Organisatie | Maassluis |
---|---|
Organisatietype | Gemeente |
Officiële naam regeling | Verordening van de gemeenteraad van de gemeente Maassluis houdende regels omtrent doelgroepen woningbouw (Verordening doelgroepen woningbouw Maassluis ) |
Citeertitel | Verordening doelgroepen woningbouw Maassluis |
Vastgesteld door | gemeenteraad |
Onderwerp | volkshuisvesting en woningbouw |
Eigen onderwerp |
Geen
Datum inwerkingtreding | Terugwerkende kracht tot en met | Datum uitwerkingtreding | Betreft | Datum ondertekening Bron bekendmaking | Kenmerk voorstel |
---|---|---|---|---|---|
03-04-2020 | nieuwe regeling | 10-03-2020 |
In deze verordening wordt verstaan onder:
Middeldure huurwoning: geliberaliseerde woning voor middenhuur, als bedoeld in het Besluit ruimtelijke ordening, met een aanvangshuur van ten minste het bedrag, bedoeld in artikel 13, eerste lid onder a van de Wet op de huurtoeslag, en ten hoogste €1000,- (prijspeil 2020, jaarlijks verhoogd met CPI index);
Bij betaalbare koopwoningen en middeldure huurwoningen: Verzamelinkomen van de tot het huishouden behorende personen in het berekeningsjaar of peiljaar op basis van de Wet op de inkomstenbelasting 2001 of, wanneer geen inkomstenbelasting wordt geheven, het belastbare loon volgens de Wet op de loonbelasting 1964.
De gemeenteraad van Maassluis geeft in deze verordening uitvoering aan het gestelde in artikel 3.1.2.1 van het Besluit ruimtelijke ordening, inhoudende dat een bestemmingsplan regels kan bevatten met betrekking tot onder andere sociale huurwoningen, middeldure huurwoningen en betaalbare koopwoningen.
Artikel 3 Prijs betaalbare koopwoning
Het college is bevoegd om de prijs van een betaalbare koopwoning vast te stellen binnen de mogelijkheden van het Besluit ruimtelijke ordening.
Artikel 5 Differentiatie woningbouw
In woningbouwplannen van ten minste 10 woningen wordt de minimale eis van 33% sociale huur woningbouw en van 10% middeldure huur en/of betaalbare koop verlangd. Van dit streefbeeld kan gemotiveerd worden afgeweken door het college van burgemeester en wethouders; dit is in ieder geval van toepassing op bouwplannen waarvoor reeds afspraken over de differentiatie zijn.

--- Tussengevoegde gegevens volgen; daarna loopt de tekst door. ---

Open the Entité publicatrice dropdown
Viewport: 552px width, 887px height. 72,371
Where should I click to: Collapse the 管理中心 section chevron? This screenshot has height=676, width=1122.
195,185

Burgemeester en wethouders kunnen één of meer artikelen van deze verordening buiten toepassing laten of daarvan afwijken, voor zover toepassing gelet op het belang dat deze regeling beoogt te beschermen, zal leiden tot een onbillijkheid van overwegende aard.
Aldus vastgesteld door de gemeenteraad van Maassluis in de openbare vergadering van 10 maart 2020
De raad voornoemd,
de griffier,
R. van der Hoek
de voorzitter,
dr T.J. Haan
De Wet ruimtelijke ordening (Wro) biedt gemeenten de mogelijkheid om per deelgebied in bestemmingsplannen te eisen dat een bepaald percentage van categorieën woningen wordt gerealiseerd in nieuwbouwplannen. Dit kan onder andere voor de categorieën sociale huur, middeldure huur, betaalbare koop. De doelgroepenverordening vormt daarmee de wettelijke basis voor het doorvoeren van gemeentelijk woonbeleid in bestemmingsplannen.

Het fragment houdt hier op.